- _Description of the task_
Leave no picture in, and give every entry again exactly.

==== Material for this task

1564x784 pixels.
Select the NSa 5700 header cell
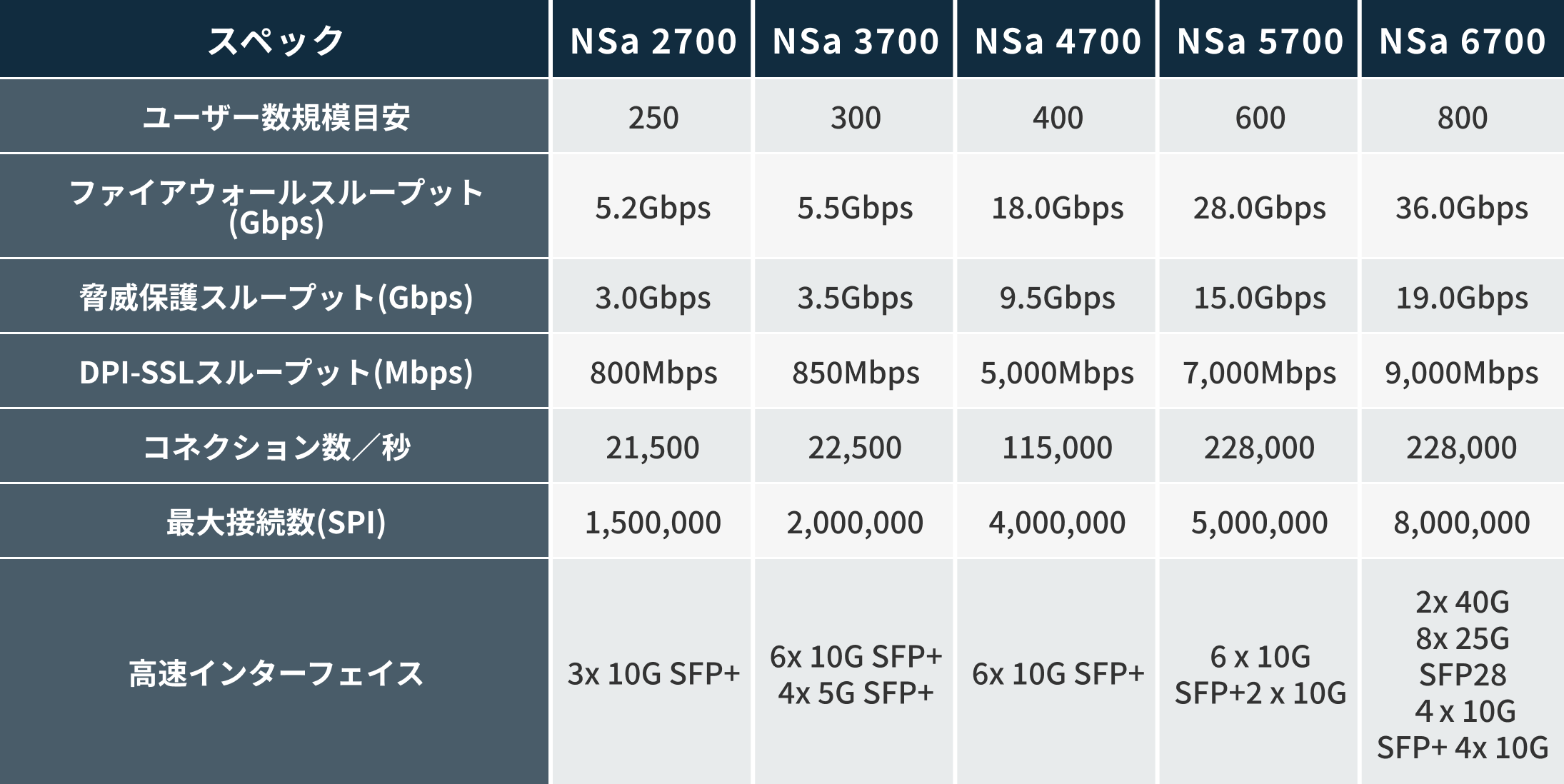(x=1258, y=39)
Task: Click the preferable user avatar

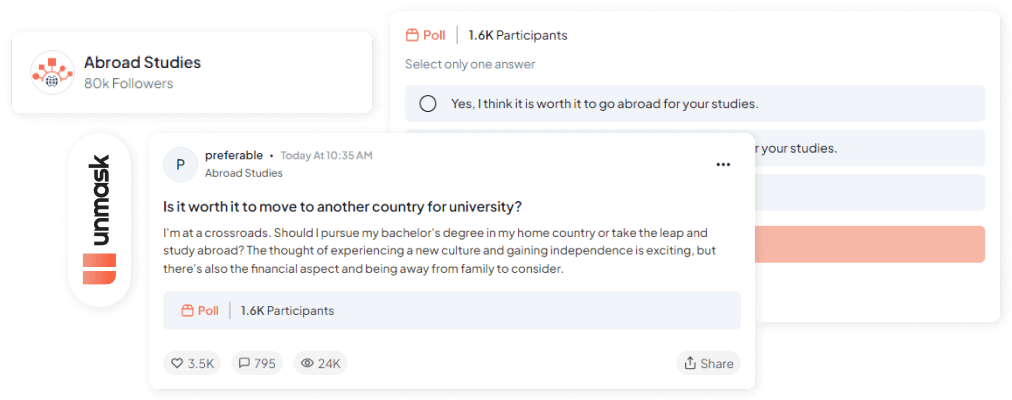Action: coord(180,164)
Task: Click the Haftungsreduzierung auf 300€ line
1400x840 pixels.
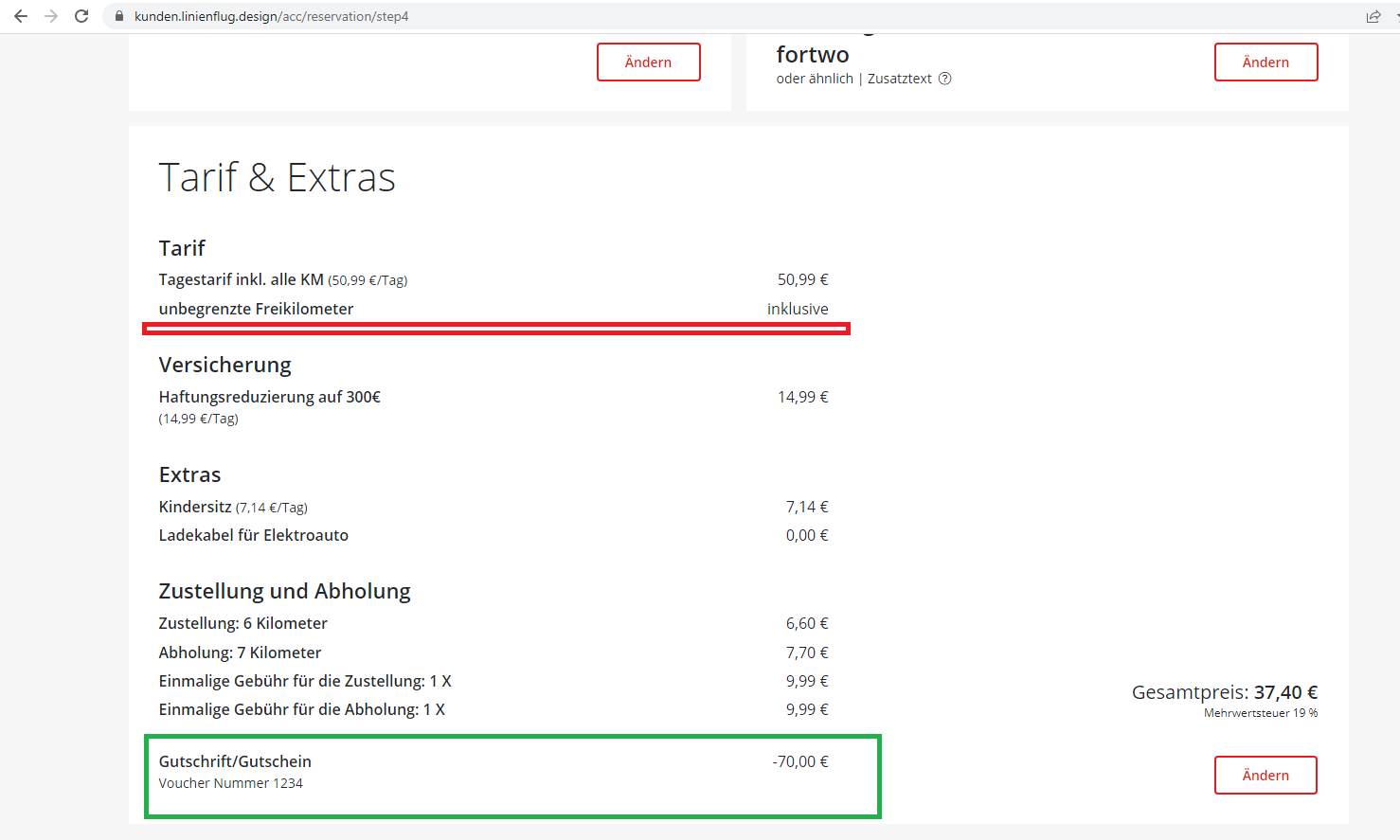Action: [x=269, y=397]
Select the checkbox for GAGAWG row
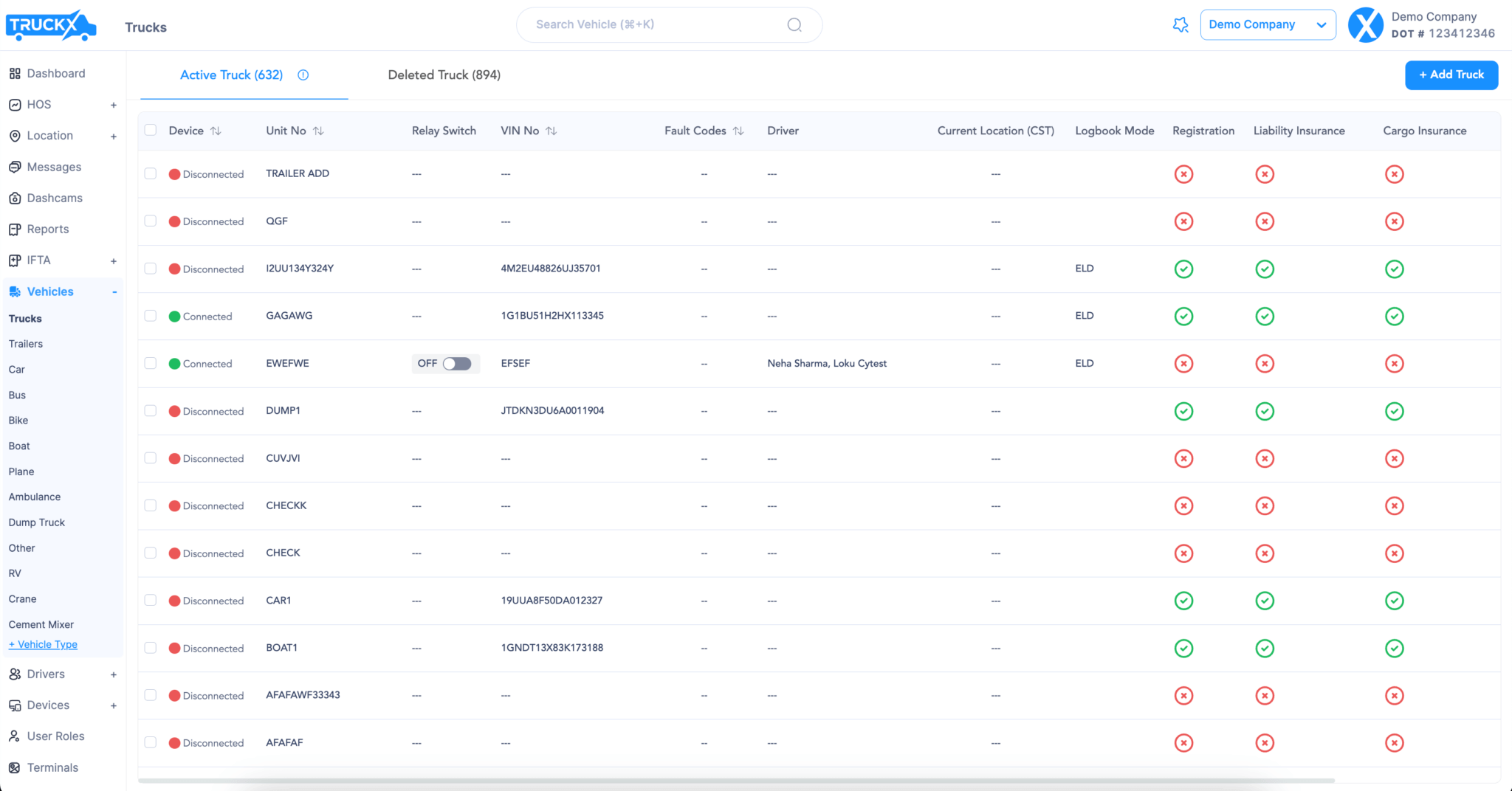This screenshot has width=1512, height=791. 151,316
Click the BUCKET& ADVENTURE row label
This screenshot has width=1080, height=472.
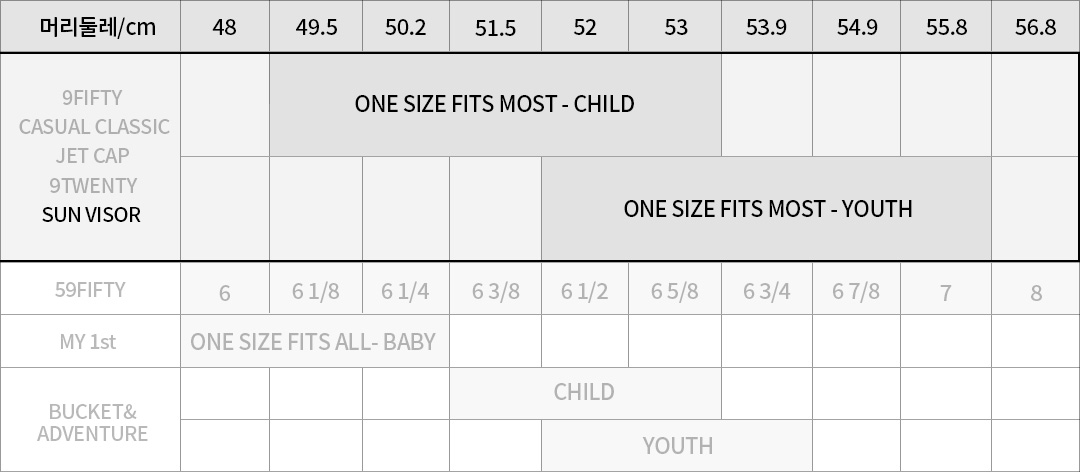92,422
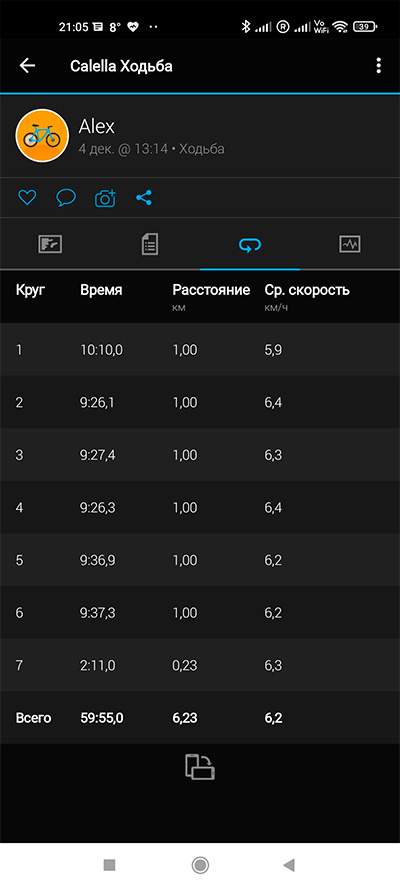Select lap 1 row with 10:10,0
This screenshot has width=400, height=889.
200,349
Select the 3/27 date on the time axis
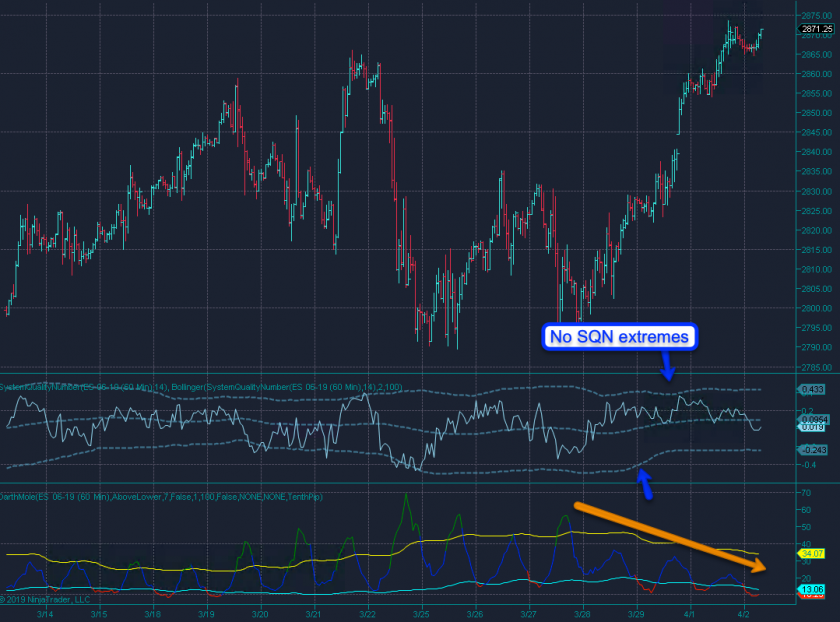840x622 pixels. pos(529,614)
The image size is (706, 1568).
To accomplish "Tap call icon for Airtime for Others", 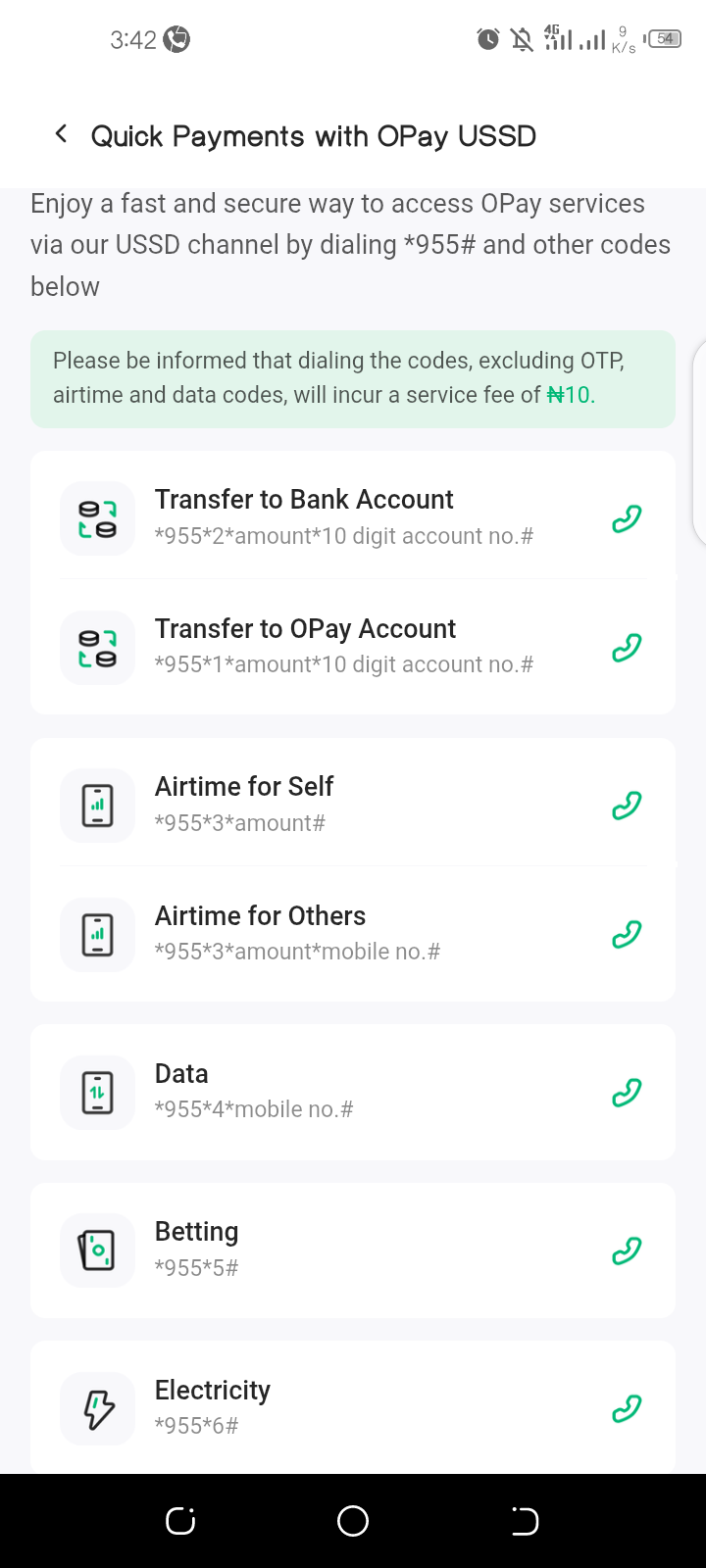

========

- _Written answer_
1564x784 pixels.
Select the NSa 5700 header cell
(x=1258, y=39)
Task: Click the preferable user avatar

Action: coord(180,164)
Task: Click the Haftungsreduzierung auf 300€ line
1400x840 pixels.
Action: [x=269, y=397]
Select the checkbox for GAGAWG row
This screenshot has width=1512, height=791. 151,316
Click the BUCKET& ADVENTURE row label
This screenshot has width=1080, height=472.
92,422
Select lap 1 row with 10:10,0
This screenshot has width=400, height=889.
200,349
Select the 3/27 date on the time axis
840x622 pixels. pos(529,614)
The image size is (706, 1568).
To accomplish "Tap call icon for Airtime for Others", 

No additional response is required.